Source data

- - - - -

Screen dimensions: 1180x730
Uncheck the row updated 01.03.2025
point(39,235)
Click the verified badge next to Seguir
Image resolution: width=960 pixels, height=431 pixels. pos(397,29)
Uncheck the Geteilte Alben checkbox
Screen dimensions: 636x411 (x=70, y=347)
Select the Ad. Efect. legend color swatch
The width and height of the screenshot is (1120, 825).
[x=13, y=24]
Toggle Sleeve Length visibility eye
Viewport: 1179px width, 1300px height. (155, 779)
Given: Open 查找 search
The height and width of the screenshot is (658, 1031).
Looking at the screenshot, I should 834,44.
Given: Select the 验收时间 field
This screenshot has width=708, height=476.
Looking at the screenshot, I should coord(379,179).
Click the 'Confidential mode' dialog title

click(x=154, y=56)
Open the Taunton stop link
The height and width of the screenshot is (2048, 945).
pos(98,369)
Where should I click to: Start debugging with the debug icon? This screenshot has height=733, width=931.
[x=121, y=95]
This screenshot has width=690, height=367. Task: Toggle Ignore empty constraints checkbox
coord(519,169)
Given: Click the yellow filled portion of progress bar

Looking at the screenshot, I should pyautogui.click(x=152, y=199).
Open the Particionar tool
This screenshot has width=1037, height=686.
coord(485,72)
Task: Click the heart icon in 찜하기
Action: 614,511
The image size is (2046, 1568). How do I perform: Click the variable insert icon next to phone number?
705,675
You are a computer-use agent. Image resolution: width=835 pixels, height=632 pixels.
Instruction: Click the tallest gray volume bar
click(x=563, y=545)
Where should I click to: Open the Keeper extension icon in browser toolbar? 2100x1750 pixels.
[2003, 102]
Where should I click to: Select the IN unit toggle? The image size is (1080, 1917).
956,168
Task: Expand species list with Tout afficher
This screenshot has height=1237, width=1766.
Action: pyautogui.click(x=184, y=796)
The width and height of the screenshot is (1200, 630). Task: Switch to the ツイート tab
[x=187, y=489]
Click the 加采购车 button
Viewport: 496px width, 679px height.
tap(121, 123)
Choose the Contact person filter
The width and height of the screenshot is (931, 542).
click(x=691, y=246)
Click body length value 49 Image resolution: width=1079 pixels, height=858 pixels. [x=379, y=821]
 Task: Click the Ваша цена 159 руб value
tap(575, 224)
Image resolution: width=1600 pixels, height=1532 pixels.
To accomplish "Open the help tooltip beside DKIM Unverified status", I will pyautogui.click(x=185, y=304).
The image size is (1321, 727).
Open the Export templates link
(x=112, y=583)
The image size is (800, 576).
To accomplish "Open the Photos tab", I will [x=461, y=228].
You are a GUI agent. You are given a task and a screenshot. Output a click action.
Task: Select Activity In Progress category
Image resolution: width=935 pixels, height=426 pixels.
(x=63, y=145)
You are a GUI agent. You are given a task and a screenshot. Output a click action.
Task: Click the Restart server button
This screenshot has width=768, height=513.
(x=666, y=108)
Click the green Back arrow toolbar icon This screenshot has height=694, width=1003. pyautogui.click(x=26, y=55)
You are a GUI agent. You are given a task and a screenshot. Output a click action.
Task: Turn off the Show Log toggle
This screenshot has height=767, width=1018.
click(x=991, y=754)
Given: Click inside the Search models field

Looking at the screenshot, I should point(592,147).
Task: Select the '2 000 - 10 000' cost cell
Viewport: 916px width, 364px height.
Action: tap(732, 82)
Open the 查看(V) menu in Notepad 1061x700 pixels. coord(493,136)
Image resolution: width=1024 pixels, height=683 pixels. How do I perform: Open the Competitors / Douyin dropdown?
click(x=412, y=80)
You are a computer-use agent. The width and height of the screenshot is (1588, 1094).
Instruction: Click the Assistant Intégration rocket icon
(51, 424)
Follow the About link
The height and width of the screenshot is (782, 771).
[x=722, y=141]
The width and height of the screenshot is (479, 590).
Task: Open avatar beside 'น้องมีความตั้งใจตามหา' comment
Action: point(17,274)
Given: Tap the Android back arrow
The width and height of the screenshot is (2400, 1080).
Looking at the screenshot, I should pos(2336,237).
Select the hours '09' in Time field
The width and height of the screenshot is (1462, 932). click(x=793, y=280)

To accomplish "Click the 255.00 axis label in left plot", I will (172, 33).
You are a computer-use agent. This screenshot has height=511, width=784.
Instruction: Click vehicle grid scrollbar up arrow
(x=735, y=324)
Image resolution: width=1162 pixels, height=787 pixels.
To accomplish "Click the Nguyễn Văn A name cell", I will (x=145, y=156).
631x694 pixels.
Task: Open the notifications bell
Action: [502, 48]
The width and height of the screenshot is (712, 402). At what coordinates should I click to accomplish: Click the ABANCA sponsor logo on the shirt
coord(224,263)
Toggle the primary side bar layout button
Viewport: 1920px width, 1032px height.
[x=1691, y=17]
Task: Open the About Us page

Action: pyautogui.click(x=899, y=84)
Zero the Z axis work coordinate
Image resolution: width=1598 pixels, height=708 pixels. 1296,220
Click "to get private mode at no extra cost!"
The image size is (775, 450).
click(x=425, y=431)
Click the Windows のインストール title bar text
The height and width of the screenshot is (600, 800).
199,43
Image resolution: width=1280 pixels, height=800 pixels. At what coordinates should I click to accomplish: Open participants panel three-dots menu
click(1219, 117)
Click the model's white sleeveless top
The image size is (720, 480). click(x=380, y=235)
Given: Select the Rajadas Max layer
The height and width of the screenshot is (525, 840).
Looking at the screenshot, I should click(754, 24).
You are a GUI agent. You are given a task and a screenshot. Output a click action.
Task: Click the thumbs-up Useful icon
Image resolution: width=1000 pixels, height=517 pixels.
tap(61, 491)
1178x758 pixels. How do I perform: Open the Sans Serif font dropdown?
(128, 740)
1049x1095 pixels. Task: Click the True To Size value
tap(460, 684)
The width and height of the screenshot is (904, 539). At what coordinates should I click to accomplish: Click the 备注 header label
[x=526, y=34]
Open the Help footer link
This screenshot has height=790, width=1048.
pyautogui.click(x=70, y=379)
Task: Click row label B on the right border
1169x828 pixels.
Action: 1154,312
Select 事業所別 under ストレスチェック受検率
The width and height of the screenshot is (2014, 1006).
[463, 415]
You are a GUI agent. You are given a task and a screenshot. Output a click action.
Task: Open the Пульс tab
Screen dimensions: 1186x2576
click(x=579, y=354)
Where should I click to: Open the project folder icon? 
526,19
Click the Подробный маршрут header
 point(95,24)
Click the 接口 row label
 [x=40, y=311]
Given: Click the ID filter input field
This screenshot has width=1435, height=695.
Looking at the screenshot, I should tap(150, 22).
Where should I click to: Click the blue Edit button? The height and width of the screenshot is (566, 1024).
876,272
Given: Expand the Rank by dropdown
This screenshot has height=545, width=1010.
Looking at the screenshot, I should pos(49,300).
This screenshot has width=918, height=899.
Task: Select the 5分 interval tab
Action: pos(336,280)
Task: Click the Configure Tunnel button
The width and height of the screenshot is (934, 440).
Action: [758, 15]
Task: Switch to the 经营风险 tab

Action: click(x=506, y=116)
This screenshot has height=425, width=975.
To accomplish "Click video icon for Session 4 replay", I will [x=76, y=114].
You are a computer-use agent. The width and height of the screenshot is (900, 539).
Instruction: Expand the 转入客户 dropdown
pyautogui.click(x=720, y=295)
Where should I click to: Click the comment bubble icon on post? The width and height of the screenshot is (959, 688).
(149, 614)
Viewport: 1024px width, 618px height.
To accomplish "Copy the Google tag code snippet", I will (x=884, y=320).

- - - - -

PROBLEM STATEMENT → Using the data above, transcribe the lines that run from the line with "Zero the Z axis work coordinate" to the line with "Given: Select the Rajadas Max layer", both ends kept, and output nothing else.

EXERCISE SOLUTION →
Zero the Z axis work coordinate
Image resolution: width=1598 pixels, height=708 pixels. 1296,220
Click "to get private mode at no extra cost!"
The image size is (775, 450).
click(x=425, y=431)
Click the Windows のインストール title bar text
The height and width of the screenshot is (600, 800).
199,43
Image resolution: width=1280 pixels, height=800 pixels. At what coordinates should I click to accomplish: Open participants panel three-dots menu
click(1219, 117)
Click the model's white sleeveless top
The image size is (720, 480). click(x=380, y=235)
Given: Select the Rajadas Max layer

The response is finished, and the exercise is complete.